(YOUR INSTRUCTIONS)
Extend the passage below on fluorochrome staining of jewel-beetle chromosomes, starting after its final sentence.

(EXCERPTED PASSAGE)
Chromosome staining by DNA base specific fluorochromes has been used in cytogenetic studies of Coleoptera (Juan and Petitpierre 1989; Vitturi et al. 1999; Colomba et al. 2000; Moura et al. 2003; Schneider et al. 2007; Lachowska 2008; Mendes-Neto et al. 2010; et al) but has never before been applied to Buprestidae.

The correlation between NORs and CMA3 bands is quite common in some insects, including beetles (Camacho et al. 1991; Vitturi et al. 1999; Colomba et al. 2000; Maffei et al. 2001; Kuznetsova et al. 2001; Araújo et al. 2002; Brito et al. 2003; Nechayeva et al. 2004). Silver staining mainly reveals transcriptionally active NORs (Sumner 1990), as opposed to fluorochrome CMA3 staining which labels NORs independently of their activity (Schmid and Guttenbach 1988). In this study, the fluorescent signals after CMA3 staining were positive in all four species of jewel-beetles. While in Sphenoptera scovitzii and Sphaerobothris aghababiani they were nearly fully correlated with argentophilic material observed on silver dyed chromosomes, in Acmaeodera pilosellae persica CMA3 signals correlated with argentophilic blocks on 2–3 autosomal bivalents but not with Y-chromosome which was dyed argentophilic as well. Meanwhile in Dicerca aenea validiuscula CMA3 signal was correlated with one of autosomal pairs when argentophilic material was revealed in the same autosomal pair as well as on sex bivalent.

Fluorochrome DAPIstaining in all studied species of jewel-beetles did not reveal any particular bright regions on chromosomes which allows for preliminary suggestion that CH have no distinct AT-rich DNA clusters. In general, there is variable distribution of AT- or GC-rich clusters of CH among beetles studied by fluorochromes staining. For instance, positive CMA3 and negative DAPI signals were found in some Elateridae (Schneider et al. 2006, 2007), and most of studied Scarabaeoidea (Vitturi et al. 1999; Moura et al. 2003; Bione et al. 2005b; Cabral-de-Mello et al. 2010). Positive DAPI signals were found only in some other Scarabaeoidea (Moura et al. l. c.) and in majority of the Curculionidae studied (Lachowska 2008; Lachowska et al. 2008). Rarely both DAPI and CMA3 positive signals were revealed in Scarabaeidae (Bione et al. 2005b), in a few Curculionidae (Lachowska 2008) and Chrysomelidae (Almeida et al. 2006).

Collected data entries
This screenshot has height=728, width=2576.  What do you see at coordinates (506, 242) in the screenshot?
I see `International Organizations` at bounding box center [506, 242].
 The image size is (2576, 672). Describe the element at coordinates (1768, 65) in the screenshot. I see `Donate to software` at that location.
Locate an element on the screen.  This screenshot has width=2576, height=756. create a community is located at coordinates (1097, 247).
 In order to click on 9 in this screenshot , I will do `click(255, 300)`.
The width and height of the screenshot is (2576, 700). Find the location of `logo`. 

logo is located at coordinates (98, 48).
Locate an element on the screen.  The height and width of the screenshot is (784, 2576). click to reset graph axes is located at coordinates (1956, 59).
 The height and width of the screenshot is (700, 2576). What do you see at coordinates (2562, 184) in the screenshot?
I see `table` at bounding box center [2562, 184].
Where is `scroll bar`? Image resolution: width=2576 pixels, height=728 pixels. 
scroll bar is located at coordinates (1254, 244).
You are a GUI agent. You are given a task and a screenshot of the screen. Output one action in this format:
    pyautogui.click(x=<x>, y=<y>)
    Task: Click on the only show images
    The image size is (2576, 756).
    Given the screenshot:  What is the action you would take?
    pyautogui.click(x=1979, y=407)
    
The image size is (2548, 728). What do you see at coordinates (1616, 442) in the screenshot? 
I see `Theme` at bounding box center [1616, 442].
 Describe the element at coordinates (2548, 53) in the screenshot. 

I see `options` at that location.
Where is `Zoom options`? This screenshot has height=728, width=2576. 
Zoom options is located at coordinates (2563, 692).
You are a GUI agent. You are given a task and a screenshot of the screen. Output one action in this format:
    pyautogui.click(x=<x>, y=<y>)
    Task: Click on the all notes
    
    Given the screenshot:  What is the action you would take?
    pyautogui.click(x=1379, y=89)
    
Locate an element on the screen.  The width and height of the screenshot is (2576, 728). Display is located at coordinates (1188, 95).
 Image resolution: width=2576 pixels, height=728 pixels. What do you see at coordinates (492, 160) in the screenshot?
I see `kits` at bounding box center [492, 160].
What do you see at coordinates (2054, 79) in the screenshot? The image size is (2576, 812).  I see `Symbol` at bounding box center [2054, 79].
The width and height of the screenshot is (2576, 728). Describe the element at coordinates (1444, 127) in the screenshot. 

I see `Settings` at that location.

(EXERCISE ANSWER)
In conclusion, data of the present study offer important insights into the karyotypes characteristics of jewel-beetles which may be useful in elucidation of relationships both among the species of the family itself as well as between jewel-beetles and the representatives of other coleopteran families.


This study was supported by Józef Mianowski Fund (Poland). We would like to express our greatest gratitude to our colleagues from the Institute of Systematics and Evolution of Animals, Polish Academy of Sciences Prof. dr hab. Elżbieta Warchałowska-Śliwa, Prof. dr hab. Anna Maryańska-Nadachowska, Dr. Maria Rożek and Prof. dr hab. Adam Nadachowski for their invaluable support of this study. We gratefully acknowledge to Dr. Alexander Danchenko (Moscow State University, Moscow, Russia) for his kind help in collecting some of the specimens studied.